* **What is needed**: Retype the listing that follows, word for word.

* **Record extracts**:
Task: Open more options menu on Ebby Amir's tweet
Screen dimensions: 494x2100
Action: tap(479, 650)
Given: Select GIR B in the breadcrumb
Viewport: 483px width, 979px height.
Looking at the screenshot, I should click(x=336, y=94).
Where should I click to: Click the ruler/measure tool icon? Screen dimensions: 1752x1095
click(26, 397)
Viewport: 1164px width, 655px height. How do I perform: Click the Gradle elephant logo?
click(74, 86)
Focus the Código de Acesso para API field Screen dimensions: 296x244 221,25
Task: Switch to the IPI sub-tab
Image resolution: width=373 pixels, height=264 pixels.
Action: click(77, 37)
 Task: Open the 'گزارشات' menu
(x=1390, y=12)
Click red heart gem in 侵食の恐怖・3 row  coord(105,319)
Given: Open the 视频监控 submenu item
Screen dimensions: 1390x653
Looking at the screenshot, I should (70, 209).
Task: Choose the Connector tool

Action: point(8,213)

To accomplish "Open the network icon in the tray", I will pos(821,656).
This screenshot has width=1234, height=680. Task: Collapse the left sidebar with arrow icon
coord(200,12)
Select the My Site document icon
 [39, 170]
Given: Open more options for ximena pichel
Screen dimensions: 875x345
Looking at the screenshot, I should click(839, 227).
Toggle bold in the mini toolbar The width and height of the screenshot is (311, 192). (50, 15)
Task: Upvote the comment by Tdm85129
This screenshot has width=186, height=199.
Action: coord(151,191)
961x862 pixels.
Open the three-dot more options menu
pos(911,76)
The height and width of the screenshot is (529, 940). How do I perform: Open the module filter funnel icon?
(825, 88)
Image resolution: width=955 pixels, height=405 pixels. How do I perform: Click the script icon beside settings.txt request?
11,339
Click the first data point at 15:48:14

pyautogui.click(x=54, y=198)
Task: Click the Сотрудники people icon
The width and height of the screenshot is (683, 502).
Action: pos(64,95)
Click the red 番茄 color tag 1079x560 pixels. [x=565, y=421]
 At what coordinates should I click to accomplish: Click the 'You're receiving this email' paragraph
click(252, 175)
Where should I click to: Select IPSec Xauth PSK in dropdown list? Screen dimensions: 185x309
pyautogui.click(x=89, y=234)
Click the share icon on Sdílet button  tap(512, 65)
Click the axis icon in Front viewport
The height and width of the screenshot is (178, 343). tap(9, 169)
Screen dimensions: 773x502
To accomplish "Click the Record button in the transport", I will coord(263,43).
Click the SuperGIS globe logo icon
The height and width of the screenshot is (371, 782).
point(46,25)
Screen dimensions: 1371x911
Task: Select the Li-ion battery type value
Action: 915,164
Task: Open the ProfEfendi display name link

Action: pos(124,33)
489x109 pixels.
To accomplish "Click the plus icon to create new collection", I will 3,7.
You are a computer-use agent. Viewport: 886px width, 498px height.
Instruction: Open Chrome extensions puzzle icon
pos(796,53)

* **Expected answer**:
Task: Open more options menu on Ebby Amir's tweet
Screen dimensions: 494x2100
Action: tap(479, 650)
Given: Select GIR B in the breadcrumb
Viewport: 483px width, 979px height.
Looking at the screenshot, I should click(x=336, y=94).
Where should I click to: Click the ruler/measure tool icon? Screen dimensions: 1752x1095
click(26, 397)
Viewport: 1164px width, 655px height. How do I perform: Click the Gradle elephant logo?
click(74, 86)
Focus the Código de Acesso para API field Screen dimensions: 296x244 221,25
Task: Switch to the IPI sub-tab
Image resolution: width=373 pixels, height=264 pixels.
Action: click(77, 37)
 Task: Open the 'گزارشات' menu
(x=1390, y=12)
Click red heart gem in 侵食の恐怖・3 row  coord(105,319)
Given: Open the 视频监控 submenu item
Screen dimensions: 1390x653
Looking at the screenshot, I should (70, 209).
Task: Choose the Connector tool

Action: point(8,213)

To accomplish "Open the network icon in the tray", I will pos(821,656).
This screenshot has width=1234, height=680. Task: Collapse the left sidebar with arrow icon
coord(200,12)
Select the My Site document icon
 [39, 170]
Given: Open more options for ximena pichel
Screen dimensions: 875x345
Looking at the screenshot, I should click(839, 227).
Toggle bold in the mini toolbar The width and height of the screenshot is (311, 192). (50, 15)
Task: Upvote the comment by Tdm85129
This screenshot has width=186, height=199.
Action: coord(151,191)
961x862 pixels.
Open the three-dot more options menu
pos(911,76)
The height and width of the screenshot is (529, 940). How do I perform: Open the module filter funnel icon?
(825, 88)
Image resolution: width=955 pixels, height=405 pixels. How do I perform: Click the script icon beside settings.txt request?
11,339
Click the first data point at 15:48:14

pyautogui.click(x=54, y=198)
Task: Click the Сотрудники people icon
The width and height of the screenshot is (683, 502).
Action: pos(64,95)
Click the red 番茄 color tag 1079x560 pixels. [x=565, y=421]
 At what coordinates should I click to accomplish: Click the 'You're receiving this email' paragraph
click(252, 175)
Where should I click to: Select IPSec Xauth PSK in dropdown list? Screen dimensions: 185x309
pyautogui.click(x=89, y=234)
Click the share icon on Sdílet button  tap(512, 65)
Click the axis icon in Front viewport
The height and width of the screenshot is (178, 343). tap(9, 169)
Screen dimensions: 773x502
To accomplish "Click the Record button in the transport", I will coord(263,43).
Click the SuperGIS globe logo icon
The height and width of the screenshot is (371, 782).
point(46,25)
Screen dimensions: 1371x911
Task: Select the Li-ion battery type value
Action: 915,164
Task: Open the ProfEfendi display name link

Action: pos(124,33)
489x109 pixels.
To accomplish "Click the plus icon to create new collection", I will 3,7.
You are a computer-use agent. Viewport: 886px width, 498px height.
Instruction: Open Chrome extensions puzzle icon
pos(796,53)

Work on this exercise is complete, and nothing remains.